Guru TK Digeruduk Debt Collector Pinjol
loading...
A
A
A
SEORANG guru taman kanak-kanak (TK) di Malang betul-betul bernasib malang. Sang guru bernama Susmiati terjerat pinjaman online (pinjol) hingga diteror 24 penagih utang (debt collector) yang nyaris membuatnya bunuh diri. Selain berhadapan dengan puluhan debt collector, ibu dua anak itu telah kehilangan pekerjaan sebagai guru TK karena dipecat dari tempatnya mengajar. Namun, nasib memilukan itu justru mengantarnya bersua dengan Kepala Kantor Otoritas Jasa Keuangan (OJK) Malang, Sugiarto Kasmuri dan Wali Kota Malang, Sutiaji yang memberi perhatian khusus pada kasus yang menimpa warganya.
Dalam pertemuan dengan pihak OJK dan Wali Kota Malang, Susmiati dengan gamblang membeberkan telah meminjam uang kepada 19 pinjol ilegal senilai Rp29 juta, dan 5 pinjol terdaftar atau berizin di OJK senilai Rp6 juta atau total utang tercatat sebesar Rp35 juta. Pihak OJK bersedia memfasilitasi penyelesaian kewajiban bermasalah tersebut kepada pinjol legal itu. Lalu, OJK akan berkoordinasi dengan Asosiasi Fintech Pendanaan Bersama Indonesia, terkait kemungkinan terjadi pelanggaran pelayanan terhadap sang guru. Menyangkut penyelesaiaan utang, sesuai arahan Wali Kota Malang akan dibantu Baznas Kota Malang. Adapun langkah hukumnya, pihak OJK akan berkoordinasi dengan Kepolisian untuk penindakan terhadap pinjol ilegal.
Mengapa Susmiati sampai nekad mengambil utang kepada 24 pinjol ilegal dan legal? Tanpa melihat latar belakang tindakan tersebut sangat tidak masuk akal. Sebab tidak mungkin seorang guru tidak tahu apa konsekuensi dari tindakan meminjam dari puluhan pinjol bila tidak mengikuti aturannya. Rupanya, tindakan tersebut terkait dengan posisi karier di sekolah. TK tempat mengajar Susmiati mewajibkan seorang guru menyandang gelar S1 agar status sebagai guru pendamping dapat meningkat menjadi guru kelas. Susmiati pun menjalani persyaratan tersebut dengan mengambil jenjang S1 di Universitas Terbuka (UT). Di sinilah berawal musibah memilukan itu, sang guru memanfaatkan utang pinjol untuk membiayai pendidikan S1 di UT.

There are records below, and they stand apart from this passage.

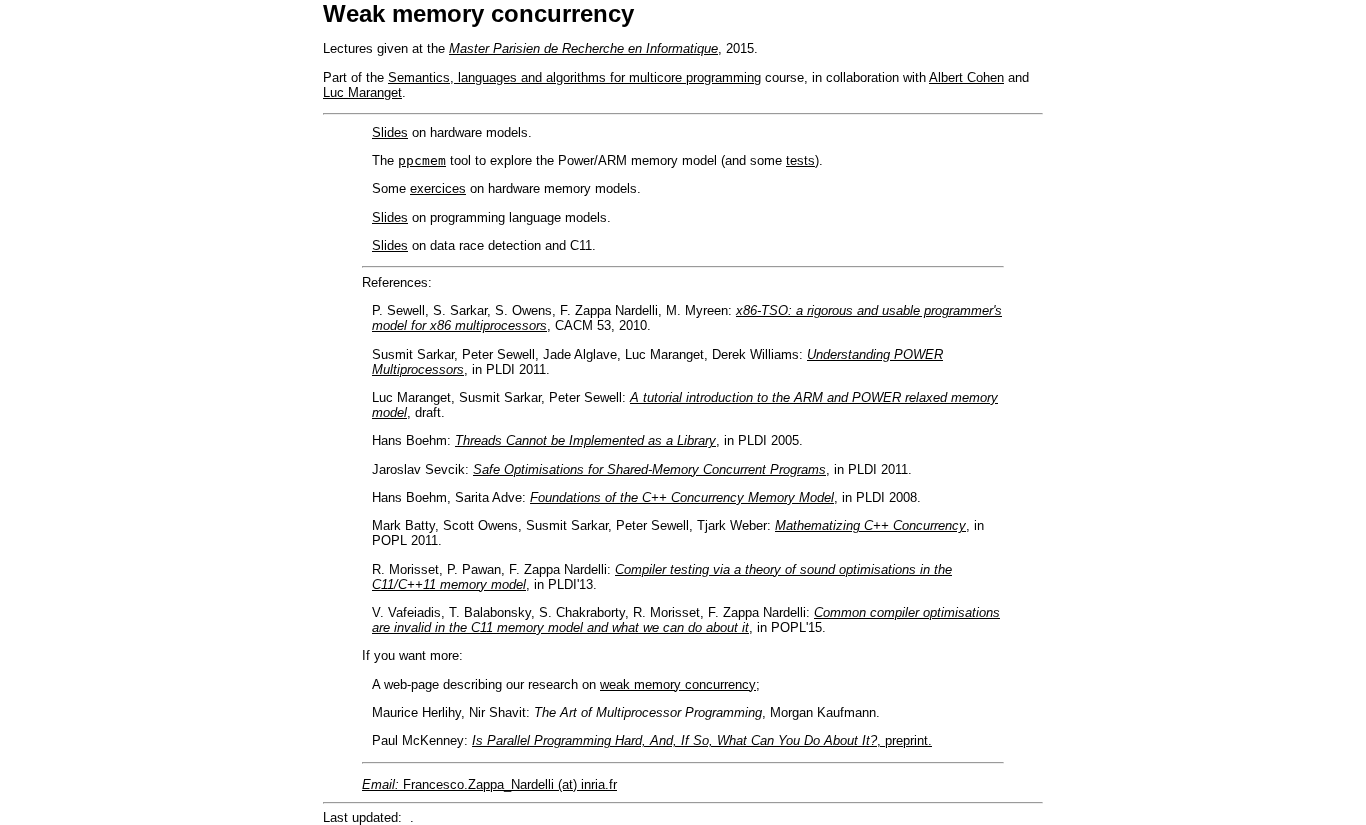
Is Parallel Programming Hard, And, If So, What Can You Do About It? (674, 740)
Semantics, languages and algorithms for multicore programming (574, 77)
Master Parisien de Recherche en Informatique (583, 48)
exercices (438, 188)
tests (800, 160)
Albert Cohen (966, 77)
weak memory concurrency (678, 684)
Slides (390, 132)
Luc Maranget (362, 92)
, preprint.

Pesona pinjol dalam mengatasi masalah keuangan memang sangat menggoda. Salah satunya adalah penawaran pencairan pinjaman begitu mudah meski memiliki sejumlah aturan yang menjerat bagi peminjam, mulai dari bunga pinjaman yang sangat tinggi hingga penagihan yang terkadang tidak masuk akal dengan menggunakan debt collector, hingga menghubungi semua kontak peminjam dengan cara mempermalukan. Tindakan penyelenggara pinjol yang tidak beretika itu pada umumnya dilakukan oleh pelaku pinjol ilegal. Karena itu, sebelum berhubungan dengan pinjol harus selalu cermat dan pastikan terdaftar di OJK. Pinjol ilegal boleh dikata sebagai mutasi rentenir ke online dengan memanfaatkan teknologi digital.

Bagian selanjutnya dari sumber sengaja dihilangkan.